A escrita como passaporte e sobrevivência frente ao machismo e misoginia

OPINIÃO

 

Uma vez eu disse que queria ser escritora. Isso deve ter sido por volta de 1985. Os milicos tinham saído fora e a gente sonhava com democracia. Palavra bonita: D E M O C R A C I A. 

Em casa, eu assistia às notícias da TV mas não se falava muito de política. Não se falava de cinema, nem de teatro. Dona Lívia sempre mandava ler. Eu nunca precisei obedecer a essa ordem, porque ler era fácil e um jeito bom de ter com quem conversar. Dona Lívia se orgulhava dos 100 títulos que eu li na primeira série. Os olhos dela brilhavam com isso! 

Ela me chamava de Sherazade porque eu contava um bocado de histórias quando chegava da escola. Faço isso agora: conto histórias. As minhas e a de tantas manas que passam por um bocado de coisas só por ter dois XX dos 23 pares de cromossomos. Escrevo e resisto! Escrevo e R E S I G N I F I C O!

**INFORMAÇÕES REGISTRADAS:**

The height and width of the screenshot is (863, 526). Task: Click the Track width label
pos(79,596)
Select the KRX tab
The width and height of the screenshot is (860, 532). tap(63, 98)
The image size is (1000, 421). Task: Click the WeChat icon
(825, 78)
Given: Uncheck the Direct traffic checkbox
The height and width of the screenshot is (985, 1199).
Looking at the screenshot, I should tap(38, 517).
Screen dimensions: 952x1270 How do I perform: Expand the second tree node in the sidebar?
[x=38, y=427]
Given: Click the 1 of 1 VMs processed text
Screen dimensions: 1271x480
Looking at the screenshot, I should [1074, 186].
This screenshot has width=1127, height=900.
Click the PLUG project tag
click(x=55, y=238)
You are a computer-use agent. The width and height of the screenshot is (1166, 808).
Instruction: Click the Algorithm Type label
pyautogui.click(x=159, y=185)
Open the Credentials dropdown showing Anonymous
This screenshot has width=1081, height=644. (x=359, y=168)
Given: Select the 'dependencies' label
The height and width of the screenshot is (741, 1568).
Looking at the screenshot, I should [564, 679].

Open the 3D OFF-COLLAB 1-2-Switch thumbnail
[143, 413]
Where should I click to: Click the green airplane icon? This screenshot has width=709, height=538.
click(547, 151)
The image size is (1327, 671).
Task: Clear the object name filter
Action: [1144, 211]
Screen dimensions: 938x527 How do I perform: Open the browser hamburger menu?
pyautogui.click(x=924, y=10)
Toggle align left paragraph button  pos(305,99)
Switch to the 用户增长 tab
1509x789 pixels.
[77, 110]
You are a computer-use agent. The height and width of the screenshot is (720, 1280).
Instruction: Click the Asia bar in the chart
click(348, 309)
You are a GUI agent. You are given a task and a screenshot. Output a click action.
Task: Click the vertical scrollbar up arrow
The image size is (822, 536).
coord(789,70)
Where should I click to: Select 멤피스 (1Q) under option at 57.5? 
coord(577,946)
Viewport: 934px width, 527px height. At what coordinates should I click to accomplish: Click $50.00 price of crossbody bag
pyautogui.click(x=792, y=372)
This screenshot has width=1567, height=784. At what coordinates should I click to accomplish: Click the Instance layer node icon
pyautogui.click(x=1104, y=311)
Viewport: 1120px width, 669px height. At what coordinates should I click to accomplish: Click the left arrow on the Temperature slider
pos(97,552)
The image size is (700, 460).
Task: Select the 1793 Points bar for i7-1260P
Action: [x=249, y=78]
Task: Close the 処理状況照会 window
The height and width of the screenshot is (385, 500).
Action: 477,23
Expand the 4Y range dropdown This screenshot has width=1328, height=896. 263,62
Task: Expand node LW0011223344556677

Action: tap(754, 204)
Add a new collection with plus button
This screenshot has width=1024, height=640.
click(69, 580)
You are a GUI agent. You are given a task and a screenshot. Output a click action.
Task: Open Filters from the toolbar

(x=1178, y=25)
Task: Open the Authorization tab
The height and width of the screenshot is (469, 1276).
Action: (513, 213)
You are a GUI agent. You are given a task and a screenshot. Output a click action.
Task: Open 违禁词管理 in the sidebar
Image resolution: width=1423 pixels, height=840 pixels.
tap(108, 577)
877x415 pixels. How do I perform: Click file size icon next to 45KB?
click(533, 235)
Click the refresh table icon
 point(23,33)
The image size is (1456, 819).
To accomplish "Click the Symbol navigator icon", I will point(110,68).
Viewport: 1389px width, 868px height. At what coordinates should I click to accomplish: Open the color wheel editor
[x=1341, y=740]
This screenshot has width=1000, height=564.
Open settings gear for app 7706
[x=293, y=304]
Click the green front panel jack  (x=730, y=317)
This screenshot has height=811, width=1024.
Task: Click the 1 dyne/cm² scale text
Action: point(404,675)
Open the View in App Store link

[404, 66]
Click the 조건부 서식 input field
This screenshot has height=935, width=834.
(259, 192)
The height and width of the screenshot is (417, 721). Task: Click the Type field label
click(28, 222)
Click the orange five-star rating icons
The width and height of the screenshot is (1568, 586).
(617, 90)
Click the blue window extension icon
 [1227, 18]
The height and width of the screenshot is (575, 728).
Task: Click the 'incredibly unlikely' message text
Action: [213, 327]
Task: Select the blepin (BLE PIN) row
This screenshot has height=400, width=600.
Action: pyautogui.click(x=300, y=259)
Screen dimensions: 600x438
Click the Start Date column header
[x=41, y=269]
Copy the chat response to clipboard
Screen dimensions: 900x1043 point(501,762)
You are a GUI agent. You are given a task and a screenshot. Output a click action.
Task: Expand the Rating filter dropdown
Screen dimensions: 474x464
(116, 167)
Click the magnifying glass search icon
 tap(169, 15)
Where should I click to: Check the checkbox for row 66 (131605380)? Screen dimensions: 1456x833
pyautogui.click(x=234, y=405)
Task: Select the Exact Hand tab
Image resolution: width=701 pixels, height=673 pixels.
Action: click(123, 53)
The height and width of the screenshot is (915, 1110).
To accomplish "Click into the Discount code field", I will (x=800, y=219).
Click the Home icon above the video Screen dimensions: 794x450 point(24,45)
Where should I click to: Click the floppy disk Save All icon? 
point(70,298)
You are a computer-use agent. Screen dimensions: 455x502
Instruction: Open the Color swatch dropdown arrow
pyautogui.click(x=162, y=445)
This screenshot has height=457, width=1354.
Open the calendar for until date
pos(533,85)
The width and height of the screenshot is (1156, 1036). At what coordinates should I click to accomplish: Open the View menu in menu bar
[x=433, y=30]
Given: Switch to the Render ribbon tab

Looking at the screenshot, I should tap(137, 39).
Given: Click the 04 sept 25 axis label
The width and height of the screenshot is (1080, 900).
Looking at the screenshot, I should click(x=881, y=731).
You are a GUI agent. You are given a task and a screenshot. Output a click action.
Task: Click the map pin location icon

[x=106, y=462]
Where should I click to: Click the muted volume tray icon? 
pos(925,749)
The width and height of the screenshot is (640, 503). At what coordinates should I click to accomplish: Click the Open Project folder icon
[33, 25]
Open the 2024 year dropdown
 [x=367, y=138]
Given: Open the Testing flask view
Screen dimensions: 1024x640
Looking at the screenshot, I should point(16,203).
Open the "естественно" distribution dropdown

**PROBLEMA PROPOSTO:** Reproduza, sem alterar nada, a parte do texto sobre escrita e machismo que começa nas palavras "A escrita como" e termina em "brilhavam com isso!". Use somente o texto para responder.

**RESULTADO DO EXERCÍCIO:**
A escrita como passaporte e sobrevivência frente ao machismo e misoginia

OPINIÃO

 

Uma vez eu disse que queria ser escritora. Isso deve ter sido por volta de 1985. Os milicos tinham saído fora e a gente sonhava com democracia. Palavra bonita: D E M O C R A C I A. 

Em casa, eu assistia às notícias da TV mas não se falava muito de política. Não se falava de cinema, nem de teatro. Dona Lívia sempre mandava ler. Eu nunca precisei obedecer a essa ordem, porque ler era fácil e um jeito bom de ter com quem conversar. Dona Lívia se orgulhava dos 100 títulos que eu li na primeira série. Os olhos dela brilhavam com isso!